Peter Crooks
2026 Faculty Researcher of the Year Award Nominee
College of Arts & Sciences | Department of Mathematics & Statistics

Peter was born and raised in Halifax, Canada. He graduated from Dalhousie University with an honors math bachelor's degree, and from the University of Toronto with master's and doctoral degrees in pure mathematics. Peter subsequently pursued postdoctoral studies at Leibniz Universität Hannover, the Hausdorff Research Institute for Mathematics, and Northeastern University. In Fall 2022, he became an assistant professor of pure mathematics at Utah State University. His research is supported by grants from the National Science Foundation and Simons Foundation.

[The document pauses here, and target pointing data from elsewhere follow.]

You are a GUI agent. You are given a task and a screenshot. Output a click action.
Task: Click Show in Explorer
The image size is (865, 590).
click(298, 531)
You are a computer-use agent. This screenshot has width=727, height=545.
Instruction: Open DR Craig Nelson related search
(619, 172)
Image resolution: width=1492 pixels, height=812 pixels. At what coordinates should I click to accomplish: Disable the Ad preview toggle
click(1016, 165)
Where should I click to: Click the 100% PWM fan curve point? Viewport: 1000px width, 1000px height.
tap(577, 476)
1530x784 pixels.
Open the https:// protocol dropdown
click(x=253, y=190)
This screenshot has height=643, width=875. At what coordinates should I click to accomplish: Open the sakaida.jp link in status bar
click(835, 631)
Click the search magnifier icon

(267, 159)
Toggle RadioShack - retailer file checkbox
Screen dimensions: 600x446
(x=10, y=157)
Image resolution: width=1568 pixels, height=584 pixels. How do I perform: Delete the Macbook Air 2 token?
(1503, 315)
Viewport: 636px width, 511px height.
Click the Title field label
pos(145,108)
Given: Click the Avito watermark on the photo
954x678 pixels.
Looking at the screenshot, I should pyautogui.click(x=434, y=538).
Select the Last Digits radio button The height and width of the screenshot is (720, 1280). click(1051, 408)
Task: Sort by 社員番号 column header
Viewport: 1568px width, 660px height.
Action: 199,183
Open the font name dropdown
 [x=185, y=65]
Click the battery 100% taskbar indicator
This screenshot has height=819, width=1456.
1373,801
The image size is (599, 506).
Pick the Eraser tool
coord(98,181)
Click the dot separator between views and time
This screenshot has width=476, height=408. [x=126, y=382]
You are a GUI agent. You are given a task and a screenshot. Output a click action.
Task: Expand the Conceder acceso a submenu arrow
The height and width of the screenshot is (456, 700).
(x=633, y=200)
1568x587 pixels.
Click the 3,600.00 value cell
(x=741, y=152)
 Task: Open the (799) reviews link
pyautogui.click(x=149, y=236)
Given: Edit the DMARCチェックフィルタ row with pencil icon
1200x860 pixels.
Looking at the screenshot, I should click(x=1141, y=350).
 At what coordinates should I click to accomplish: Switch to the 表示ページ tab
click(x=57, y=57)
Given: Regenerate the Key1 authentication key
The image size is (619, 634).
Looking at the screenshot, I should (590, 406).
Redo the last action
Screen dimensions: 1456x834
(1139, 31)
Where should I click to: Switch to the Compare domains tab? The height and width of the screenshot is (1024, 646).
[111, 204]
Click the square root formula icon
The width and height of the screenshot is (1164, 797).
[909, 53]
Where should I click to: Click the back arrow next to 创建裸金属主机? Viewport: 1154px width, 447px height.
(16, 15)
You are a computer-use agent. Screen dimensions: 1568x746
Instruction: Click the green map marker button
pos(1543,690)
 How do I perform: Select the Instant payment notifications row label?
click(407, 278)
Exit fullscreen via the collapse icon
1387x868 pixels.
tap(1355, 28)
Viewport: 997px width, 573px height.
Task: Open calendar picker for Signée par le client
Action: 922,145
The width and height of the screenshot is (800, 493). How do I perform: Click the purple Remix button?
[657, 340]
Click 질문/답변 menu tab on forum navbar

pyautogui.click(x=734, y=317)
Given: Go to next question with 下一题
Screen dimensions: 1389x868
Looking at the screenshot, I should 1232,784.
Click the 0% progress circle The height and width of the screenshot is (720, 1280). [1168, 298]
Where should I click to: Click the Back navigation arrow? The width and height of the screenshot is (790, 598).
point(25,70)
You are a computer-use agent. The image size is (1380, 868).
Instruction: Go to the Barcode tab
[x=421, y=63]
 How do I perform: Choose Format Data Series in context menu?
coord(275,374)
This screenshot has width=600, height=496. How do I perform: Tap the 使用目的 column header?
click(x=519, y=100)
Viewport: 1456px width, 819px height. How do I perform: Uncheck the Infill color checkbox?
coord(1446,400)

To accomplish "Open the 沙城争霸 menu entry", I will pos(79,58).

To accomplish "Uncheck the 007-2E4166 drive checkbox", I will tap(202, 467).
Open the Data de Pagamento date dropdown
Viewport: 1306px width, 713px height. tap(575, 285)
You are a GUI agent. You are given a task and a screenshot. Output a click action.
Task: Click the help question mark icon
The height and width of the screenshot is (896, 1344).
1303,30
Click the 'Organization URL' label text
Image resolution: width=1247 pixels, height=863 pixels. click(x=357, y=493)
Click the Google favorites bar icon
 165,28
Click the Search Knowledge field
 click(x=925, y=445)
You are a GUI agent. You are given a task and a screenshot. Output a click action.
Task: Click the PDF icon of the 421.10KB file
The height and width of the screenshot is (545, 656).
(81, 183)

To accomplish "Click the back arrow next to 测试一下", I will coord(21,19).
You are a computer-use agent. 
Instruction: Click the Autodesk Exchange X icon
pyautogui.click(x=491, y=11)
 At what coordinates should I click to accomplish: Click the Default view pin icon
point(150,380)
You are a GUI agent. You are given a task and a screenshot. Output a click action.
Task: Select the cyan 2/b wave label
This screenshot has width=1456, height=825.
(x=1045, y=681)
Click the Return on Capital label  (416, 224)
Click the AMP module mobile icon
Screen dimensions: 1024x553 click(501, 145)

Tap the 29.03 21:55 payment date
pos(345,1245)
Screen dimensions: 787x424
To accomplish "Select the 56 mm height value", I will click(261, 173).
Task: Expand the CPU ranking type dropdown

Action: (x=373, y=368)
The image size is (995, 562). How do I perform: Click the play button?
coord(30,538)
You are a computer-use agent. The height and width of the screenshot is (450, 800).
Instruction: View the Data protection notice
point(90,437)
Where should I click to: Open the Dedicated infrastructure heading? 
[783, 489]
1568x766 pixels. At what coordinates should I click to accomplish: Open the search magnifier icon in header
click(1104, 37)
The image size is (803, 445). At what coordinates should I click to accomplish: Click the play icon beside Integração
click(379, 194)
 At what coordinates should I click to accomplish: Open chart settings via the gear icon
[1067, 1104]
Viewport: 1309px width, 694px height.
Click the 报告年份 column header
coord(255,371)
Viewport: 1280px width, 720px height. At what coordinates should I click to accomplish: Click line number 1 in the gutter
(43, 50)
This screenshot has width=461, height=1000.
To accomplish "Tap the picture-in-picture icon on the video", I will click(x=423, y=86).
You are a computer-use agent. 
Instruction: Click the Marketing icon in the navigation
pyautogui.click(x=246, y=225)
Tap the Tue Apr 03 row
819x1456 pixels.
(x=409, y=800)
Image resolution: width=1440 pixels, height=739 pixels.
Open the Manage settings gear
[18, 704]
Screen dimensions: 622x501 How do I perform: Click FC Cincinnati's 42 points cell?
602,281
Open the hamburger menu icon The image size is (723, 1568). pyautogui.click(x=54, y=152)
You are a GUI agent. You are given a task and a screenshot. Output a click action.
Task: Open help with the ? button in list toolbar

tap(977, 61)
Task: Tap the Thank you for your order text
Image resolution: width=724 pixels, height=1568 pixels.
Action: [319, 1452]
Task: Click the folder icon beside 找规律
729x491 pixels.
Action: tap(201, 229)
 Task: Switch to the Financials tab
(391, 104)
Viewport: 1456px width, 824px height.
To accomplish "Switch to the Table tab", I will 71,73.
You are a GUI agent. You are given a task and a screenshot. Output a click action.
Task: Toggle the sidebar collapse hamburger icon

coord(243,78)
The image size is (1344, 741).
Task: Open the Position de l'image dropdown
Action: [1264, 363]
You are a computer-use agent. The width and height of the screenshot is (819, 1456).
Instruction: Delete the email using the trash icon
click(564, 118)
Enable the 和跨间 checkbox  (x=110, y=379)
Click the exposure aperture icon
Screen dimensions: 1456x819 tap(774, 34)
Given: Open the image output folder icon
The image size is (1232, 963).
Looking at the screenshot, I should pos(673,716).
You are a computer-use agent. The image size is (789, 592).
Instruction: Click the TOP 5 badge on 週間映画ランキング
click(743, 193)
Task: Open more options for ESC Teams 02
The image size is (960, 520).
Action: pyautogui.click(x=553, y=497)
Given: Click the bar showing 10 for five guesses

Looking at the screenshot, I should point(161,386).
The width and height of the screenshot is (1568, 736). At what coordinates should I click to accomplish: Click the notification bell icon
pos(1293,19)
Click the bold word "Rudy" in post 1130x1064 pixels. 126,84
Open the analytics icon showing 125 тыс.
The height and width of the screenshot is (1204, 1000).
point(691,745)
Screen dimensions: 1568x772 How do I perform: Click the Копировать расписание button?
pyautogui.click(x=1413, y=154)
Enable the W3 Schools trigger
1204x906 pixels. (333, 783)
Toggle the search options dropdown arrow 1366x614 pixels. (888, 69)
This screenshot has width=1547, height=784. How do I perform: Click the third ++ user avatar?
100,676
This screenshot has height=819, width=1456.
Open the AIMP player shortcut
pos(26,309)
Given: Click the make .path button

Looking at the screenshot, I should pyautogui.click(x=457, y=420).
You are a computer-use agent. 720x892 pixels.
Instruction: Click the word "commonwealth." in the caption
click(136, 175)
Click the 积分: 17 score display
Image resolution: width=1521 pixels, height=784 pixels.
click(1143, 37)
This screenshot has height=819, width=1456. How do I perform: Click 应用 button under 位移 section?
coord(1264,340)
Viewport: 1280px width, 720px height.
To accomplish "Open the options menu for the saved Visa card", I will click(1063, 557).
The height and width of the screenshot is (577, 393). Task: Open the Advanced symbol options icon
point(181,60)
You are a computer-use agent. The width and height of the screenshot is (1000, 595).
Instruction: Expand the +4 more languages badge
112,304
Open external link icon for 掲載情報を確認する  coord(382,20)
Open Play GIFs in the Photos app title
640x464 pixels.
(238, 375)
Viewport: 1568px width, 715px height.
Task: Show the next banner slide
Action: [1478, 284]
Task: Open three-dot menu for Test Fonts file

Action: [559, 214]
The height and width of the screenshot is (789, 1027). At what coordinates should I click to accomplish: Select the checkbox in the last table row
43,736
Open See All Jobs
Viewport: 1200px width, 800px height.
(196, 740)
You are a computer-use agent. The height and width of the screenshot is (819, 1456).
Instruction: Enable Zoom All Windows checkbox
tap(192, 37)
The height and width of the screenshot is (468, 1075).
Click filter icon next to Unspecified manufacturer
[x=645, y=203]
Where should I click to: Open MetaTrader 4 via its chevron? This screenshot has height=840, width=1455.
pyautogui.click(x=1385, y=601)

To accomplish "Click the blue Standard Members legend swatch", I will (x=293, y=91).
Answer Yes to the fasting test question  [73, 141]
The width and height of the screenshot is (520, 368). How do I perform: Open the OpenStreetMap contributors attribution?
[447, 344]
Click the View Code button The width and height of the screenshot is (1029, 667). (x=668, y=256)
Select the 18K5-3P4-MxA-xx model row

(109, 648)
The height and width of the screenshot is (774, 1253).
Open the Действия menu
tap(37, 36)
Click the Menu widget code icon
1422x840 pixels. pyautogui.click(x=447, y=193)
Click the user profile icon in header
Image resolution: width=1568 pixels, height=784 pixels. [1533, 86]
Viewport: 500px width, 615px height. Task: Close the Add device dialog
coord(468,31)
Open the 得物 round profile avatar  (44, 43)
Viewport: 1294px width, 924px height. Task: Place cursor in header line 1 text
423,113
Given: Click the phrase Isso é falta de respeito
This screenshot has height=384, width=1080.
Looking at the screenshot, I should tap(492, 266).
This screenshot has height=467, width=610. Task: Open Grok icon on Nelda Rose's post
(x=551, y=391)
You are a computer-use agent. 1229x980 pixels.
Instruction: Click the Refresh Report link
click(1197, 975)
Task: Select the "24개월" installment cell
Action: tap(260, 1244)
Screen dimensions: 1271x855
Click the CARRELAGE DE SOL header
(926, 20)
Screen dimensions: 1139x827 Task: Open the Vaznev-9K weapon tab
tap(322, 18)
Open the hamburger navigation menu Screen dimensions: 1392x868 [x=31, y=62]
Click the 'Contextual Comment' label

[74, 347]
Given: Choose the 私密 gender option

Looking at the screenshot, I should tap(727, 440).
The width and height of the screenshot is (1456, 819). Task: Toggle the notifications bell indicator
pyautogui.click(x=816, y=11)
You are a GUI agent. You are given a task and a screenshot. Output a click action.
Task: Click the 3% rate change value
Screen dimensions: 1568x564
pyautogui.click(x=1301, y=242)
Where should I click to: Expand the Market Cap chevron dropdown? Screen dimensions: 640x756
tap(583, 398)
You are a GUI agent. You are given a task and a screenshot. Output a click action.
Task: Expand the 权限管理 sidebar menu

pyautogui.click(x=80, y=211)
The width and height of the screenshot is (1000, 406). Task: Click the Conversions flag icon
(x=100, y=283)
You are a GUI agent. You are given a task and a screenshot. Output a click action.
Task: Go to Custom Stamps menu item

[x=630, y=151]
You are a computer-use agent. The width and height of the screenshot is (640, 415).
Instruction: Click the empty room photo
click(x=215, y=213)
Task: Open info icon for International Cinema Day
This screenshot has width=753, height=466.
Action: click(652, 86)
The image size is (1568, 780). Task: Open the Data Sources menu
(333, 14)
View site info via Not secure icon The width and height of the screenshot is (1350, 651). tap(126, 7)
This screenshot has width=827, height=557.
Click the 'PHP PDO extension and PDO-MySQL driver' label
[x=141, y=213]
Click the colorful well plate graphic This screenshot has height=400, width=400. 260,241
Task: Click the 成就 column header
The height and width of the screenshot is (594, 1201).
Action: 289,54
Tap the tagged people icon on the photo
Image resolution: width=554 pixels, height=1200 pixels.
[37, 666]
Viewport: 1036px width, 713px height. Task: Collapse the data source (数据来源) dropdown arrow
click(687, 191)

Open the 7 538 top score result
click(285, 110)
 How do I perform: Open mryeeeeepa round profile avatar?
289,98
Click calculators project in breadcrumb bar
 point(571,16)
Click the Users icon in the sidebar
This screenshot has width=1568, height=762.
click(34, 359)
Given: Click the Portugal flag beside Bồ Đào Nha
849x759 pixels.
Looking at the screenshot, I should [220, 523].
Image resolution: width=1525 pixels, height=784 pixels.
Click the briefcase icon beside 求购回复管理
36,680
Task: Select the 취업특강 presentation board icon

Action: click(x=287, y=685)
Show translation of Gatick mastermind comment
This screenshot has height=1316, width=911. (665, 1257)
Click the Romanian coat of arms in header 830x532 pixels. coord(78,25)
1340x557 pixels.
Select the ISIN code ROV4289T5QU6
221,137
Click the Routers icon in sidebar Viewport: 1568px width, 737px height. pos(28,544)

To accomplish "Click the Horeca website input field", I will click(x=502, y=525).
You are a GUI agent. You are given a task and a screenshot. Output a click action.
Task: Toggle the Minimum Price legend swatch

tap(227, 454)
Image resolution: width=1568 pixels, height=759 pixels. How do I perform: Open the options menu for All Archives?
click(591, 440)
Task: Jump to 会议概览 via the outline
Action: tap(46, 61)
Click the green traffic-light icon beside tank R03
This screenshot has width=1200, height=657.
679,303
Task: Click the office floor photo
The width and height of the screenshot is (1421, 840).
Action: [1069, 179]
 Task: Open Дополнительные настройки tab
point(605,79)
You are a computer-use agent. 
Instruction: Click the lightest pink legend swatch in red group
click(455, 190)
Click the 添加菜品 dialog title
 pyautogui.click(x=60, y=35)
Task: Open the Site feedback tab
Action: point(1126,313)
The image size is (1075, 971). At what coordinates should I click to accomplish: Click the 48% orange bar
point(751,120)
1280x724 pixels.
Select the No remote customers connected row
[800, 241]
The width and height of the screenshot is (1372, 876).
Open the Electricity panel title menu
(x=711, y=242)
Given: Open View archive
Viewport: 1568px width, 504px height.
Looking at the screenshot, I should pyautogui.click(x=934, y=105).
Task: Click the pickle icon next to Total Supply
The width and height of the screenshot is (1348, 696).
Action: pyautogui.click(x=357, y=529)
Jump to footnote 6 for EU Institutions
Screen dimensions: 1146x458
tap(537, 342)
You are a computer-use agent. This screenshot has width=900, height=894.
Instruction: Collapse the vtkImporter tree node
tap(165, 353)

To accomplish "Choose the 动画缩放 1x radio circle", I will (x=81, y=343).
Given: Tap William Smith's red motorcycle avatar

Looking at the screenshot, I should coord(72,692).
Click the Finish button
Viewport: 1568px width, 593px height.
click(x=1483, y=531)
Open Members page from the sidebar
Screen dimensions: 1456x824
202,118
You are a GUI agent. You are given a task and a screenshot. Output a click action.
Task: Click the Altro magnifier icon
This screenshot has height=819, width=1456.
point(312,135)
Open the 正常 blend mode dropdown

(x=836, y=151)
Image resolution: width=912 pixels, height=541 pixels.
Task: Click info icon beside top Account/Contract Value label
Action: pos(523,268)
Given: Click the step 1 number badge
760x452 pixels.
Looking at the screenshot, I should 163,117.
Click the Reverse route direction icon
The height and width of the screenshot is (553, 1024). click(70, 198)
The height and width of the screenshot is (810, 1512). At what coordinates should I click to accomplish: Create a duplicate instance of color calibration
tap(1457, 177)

Peter's research unifies parts of algebraic geometry, geometric representation theory, mathematical physics, and symplectic geometry. His approach is to harness Lie theory, the most coherent framework for continuous symmetry to date. Recent successes include Peter's joint work with Maxence Mayrand, titled Symplectic reduction along a submanifold. It has been published in Compositio Mathematica, one of the most impactful journals in Peter's research area. Among other things, this paper generalizes the 50-year-old theory of Marsden-Weinstein reduction. Another recent success is Peter's single-authored article Universal families of twisted cotangent bundles, published in Proceedings of the American Mathematical Society. Peter pursues these and other follow-up research opportunities with his graduate students, Xiang Gao, Bailey Jorgensen, C. Xavier Parent, Mitchell Pound, and Casen Thompson.